▶ **Exercise task A**: From the results section on U.S. electricity generation, list the developments that the plot from 1990 to 2023 is said to highlight.

▶ **Selected passage**:
## begin

3  Results

Code
suppressPackageStartupMessages(library(ggplot2))
suppressPackageStartupMessages(library(dplyr))
suppressPackageStartupMessages(library(tidyr))
suppressPackageStartupMessages(library(scales))
suppressWarnings(suppressPackageStartupMessages(library(sf)))
suppressWarnings(suppressPackageStartupMessages(library(maps)))
suppressPackageStartupMessages(library(viridis))
suppressPackageStartupMessages(library(readr))
suppressPackageStartupMessages(library(vcd))
suppressPackageStartupMessages(library(patchwork))
suppressPackageStartupMessages(library(gridExtra))
suppressPackageStartupMessages(library(forcats))

3.1 Setting the Scene: Renewable Integration in the U.S. Over Time

Understanding the trajectory of U.S. electricity generation over the past three decades provides context for the challenges and opportunities presented by renewable energy integration. The plot below serves as the foundation of our analysis, showing the shift in energy sources from 1990 to 2023. The total area adds up to the country’s total generation capacity in any given year. It highlights the following:

  • The decline of coal and petroleum-based generation.
  • The rise of natural gas.
  • The rapid growth of intermittent renewables (wind and solar), especially in the past decade.
  • The consistency of other renewables, which include hydroelectric, geothermal, and biomass.

We focus this analysis on wind and solar electricity generation because they provide clean but intermittent energy (after all, we can’t control when the wind is blowing and the sun is shining!). As the U.S. works to reduce carbon emissions and combat climate change, the grid will be more reliant on these intermittent energy sources, so understanding their impact on grid reliability is crucial.

Code
us_gen_data <- read.csv("US_generation.csv")

colnames(us_gen_data)[1] <- "Year"

us_gen_data <- us_gen_data |>
  filter(Year >= 1990)

## end

▶ **Exercise task B**: Format the entries below as a JSON list of strings, one string per line and blank lines omitted, covering everything from the line containing "This screenshot has width=298, height=192." down to the line containing "Action: [173, 183]", both ends included.

▶ **Data supplied**:
## begin

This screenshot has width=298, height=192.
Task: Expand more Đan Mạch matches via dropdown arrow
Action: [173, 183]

## end
## begin

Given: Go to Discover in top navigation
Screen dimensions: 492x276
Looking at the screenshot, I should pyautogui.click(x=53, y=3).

## end
## begin

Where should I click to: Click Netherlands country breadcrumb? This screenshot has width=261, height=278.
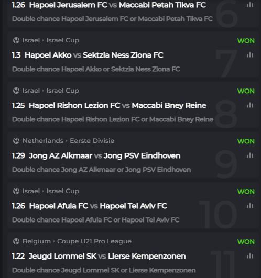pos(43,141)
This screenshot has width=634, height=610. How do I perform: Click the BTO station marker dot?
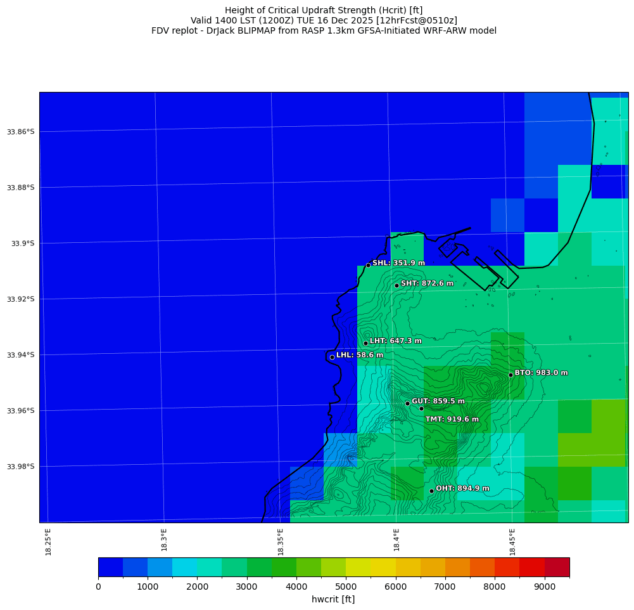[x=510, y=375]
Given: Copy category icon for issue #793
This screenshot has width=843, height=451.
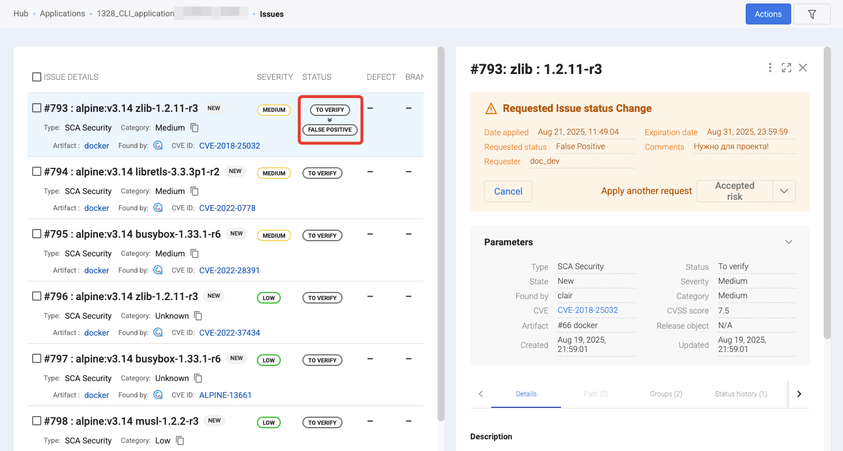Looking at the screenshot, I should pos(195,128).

## end

▶ **Full response A**:
- The decline of coal and petroleum-based generation.
- The rise of natural gas.
- The rapid growth of intermittent renewables (wind and solar), especially in the past decade.
- The consistency of other renewables, which include hydroelectric, geothermal, and biomass.

▶ **Full response B**:
[
  "This screenshot has width=298, height=192.",
  "Task: Expand more Đan Mạch matches via dropdown arrow",
  "Action: [173, 183]"
]